Technically in this situation: the killer does not lose any of his usual abilities. He can see, he can move, he can hit, he can hook, he can kill, he can open lockers, etc. Survivors are not invisible, invincible, etc. How can we say that the game cannot progress when basically no one is hampered by anything, and that everyone can always act in order to achieve their goal (kill for the killer, and survive for the survivor)?
The game can progress, but the survivors radically shift this responsibility onto the killer, as the survivors rely more on their own survival on the death of the other survivor than on repairing the generators. And how can we prove them wrong?
No one here deserves any punishment, the problem is not the players, but the game. Balancing and snowball are huge problems (which favor those situations when the killer has too much the upper hand), the mechanics of the hatch, the visibility of the survivors, and even the hooks and inaction about camping are not unrelated things to this situation...
But I no longer have false hopes: be reassured, the officials will say that there is no problem, these survivors are mean, they must be punished, and this killer objectively deserved his 4k, because it is quite normal in a balanced game.
0 -
It's not, because the game state is progressing and the trial will eventually end.

▸ REQUEST A:
Can you extract the passage from the post about the killer and the survivors, starting at "Technically in this" and ending at "prove them wrong?"?
▸ REQUEST B:
How would the post about the killer and the survivors go on after its last line? Extend it from there.

▸ SUPPLIED MATERIAL:

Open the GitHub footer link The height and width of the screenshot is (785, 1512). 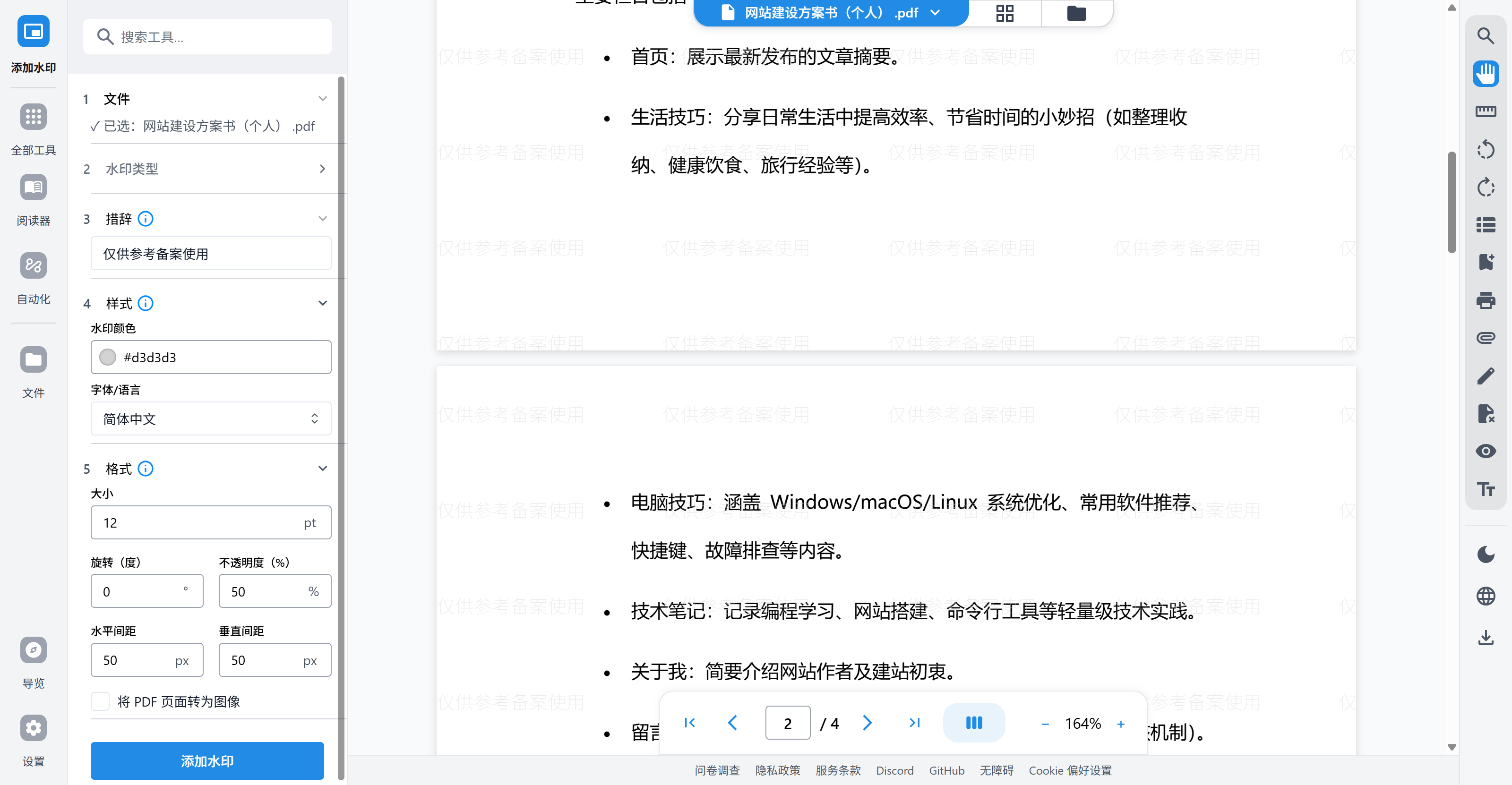point(946,770)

▸ EXPECTED ANSWER A:
Technically in this situation: the killer does not lose any of his usual abilities. He can see, he can move, he can hit, he can hook, he can kill, he can open lockers, etc. Survivors are not invisible, invincible, etc. How can we say that the game cannot progress when basically no one is hampered by anything, and that everyone can always act in order to achieve their goal (kill for the killer, and survive for the survivor)?
The game can progress, but the survivors radically shift this responsibility onto the killer, as the survivors rely more on their own survival on the death of the other survivor than on repairing the generators. And how can we prove them wrong?

▸ EXPECTED ANSWER B:
The killer is not refusing to progress things, they are simply progressing them in a different way than you expect.
1 -
There is no hostage games anymore. If you only go to find survivors at generators and they are not there that is not survivors holding you hostage. That is survivors knowing death awaits them at generators and to survive they must wait.
Too many tracking perks exist in dbd to ever say you couldn't find a survivor till you felt like a hostage.
0 -
You can't swap perks mid-trial, though. And the devs (the people who define the rules) said that it is indeed holding the game hostage.
1 -
Here is an explanation.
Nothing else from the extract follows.